И отошел к Радонежскому.
– Что-то, отче Сергие, Тверской князь сызнова замышляет? Никак, ни мечом, ни огнем, ни словом, не изгоню из него ропота.
– То сведаю. Его духовника кликну: наш, троицкий, при нем. Да и Федору-епископу внушу, чтоб разномыслию не потакал.
– Тож в Рязани; не чрезмерно ли рязанские бояре своего Ольга чтут?
Надо б, чтоб о боге побольше думали.
– Рязанцы, которые посильней, у рязанского епископа Василья на примете; ныне многие из них ручней стали. Я Василью Рязанскому вчерась нового келейника благословил. Нонче поутру, видно, поехал, а с ним письмо.
– За молитвы твои, отче Сергие, низкий от меня поклон. Я скажу дьяку Нестеру, чтоб грамоту те сготовил.
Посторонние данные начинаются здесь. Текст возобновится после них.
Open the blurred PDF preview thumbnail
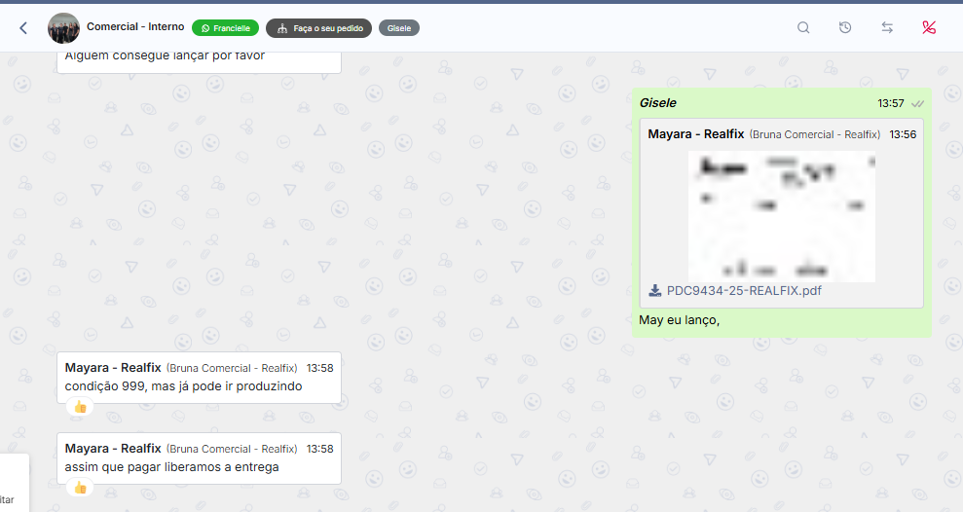 [781, 215]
Когда уходить будешь, возьми: жалую твою Троицкую обитель ловчими промыслами, дозволяю вам ловить на реке Воре выдру, бобра, – иного всякого зверя. То за молитвы твои, доколе в походе буду.
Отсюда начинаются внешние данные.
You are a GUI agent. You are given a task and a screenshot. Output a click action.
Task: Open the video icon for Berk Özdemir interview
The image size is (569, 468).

– Вечные о тебе молитвенники, Дмитрий Иванович!
Подошел Боброк, Дмитрий спросил:
– Что ты, Дмитрий Михайлович, о татарах сведал? Сулился сказать.
– Не нонче сведал, давно. О строе их в битве сведущих людей расспрашивал, сам размышлял. Како идут в бой, чем побеждают.
Сергий вглядывался в них, знал: Дмитрий не любит книжников. Воин – он в битвах прям и не хитер и о боге-то думает мало; хозяин – он жалеет время на книги и на молитвы и книгочеев гнушается. А Боброк над книгами ночи просиживает, а то на звезды глядит да песни бормочет. Тем Боброк Дмитрию не люб. Но никого нет равного Боброку по воинскому разуму, и Дмитрию без него не управиться. И Боброк живет, будто и не знает, что злая змея порой заползает к Дмитрию. И та змея – зависть.
Вот и ныне: страшная битва надвигается, войско уже идет к ней; завтра и Дмитрий за войском тронется, а Боброк остается Москву стеречь.
Сергий знал: хочет Дмитрий всю славу себе взять! Всю без остатка!
Чтоб Боброку ни капли ее не осталося. И теперь глядел на них: как мирно говорят они накануне разлуки, может быть, последний раз видятся!
Дмитрий долго беседовал с Боброком. Боброк чертил пальцем по скамье, и Дмитрий следил за его начертаниями. И хотя ни единая линия не видна была на алом покрывале скамьи, они вдвоем видели эти линии, словно меж ними лежало широкое поле, полное воинств, оружия и засад.
Сергий ушел в терем навестить своего крестника, маленького князя Юрия, успокоить Евдокию Дмитриевну, напуганную мужем; Дмитрий эти дни был задумчив, забывал отвечать ей, подолгу не приходил от бояр. У них мужские дела да воинские заботы, а у нее – женское сердце, легкое на печаль и падкое на слезы. А ведь может статься – последний свой день в Москве живет ее Дмитрий; может, выедет поутру и больше вовеки не скажет ей ни слова, не взглянет. Может, и самой, и детям, и Москве, и Руси наступают последние дни.
Сергий вошел. И так спокойно посмотрел в ее заплаканные глаза, так ласково погладил Юрия, словно все тихо вокруг. Соблюсти тишину в Москве, соблюсти по всей Руси тишину в эти дни хотел Дмитрий. И Евдокия вдруг поняла это.
– Отче Сергие, я к вечерне пойду, к народу выйду. Много нынче слез у баб, у меня тоже муж в битву уходит, вместе помолимся.
– Иди, государыня. Милостыни раздай; скажи, чтоб не убивалися. Прошло время татар. Отступило время от них. Вдосталь от них наплакались. Ныне настает наше время.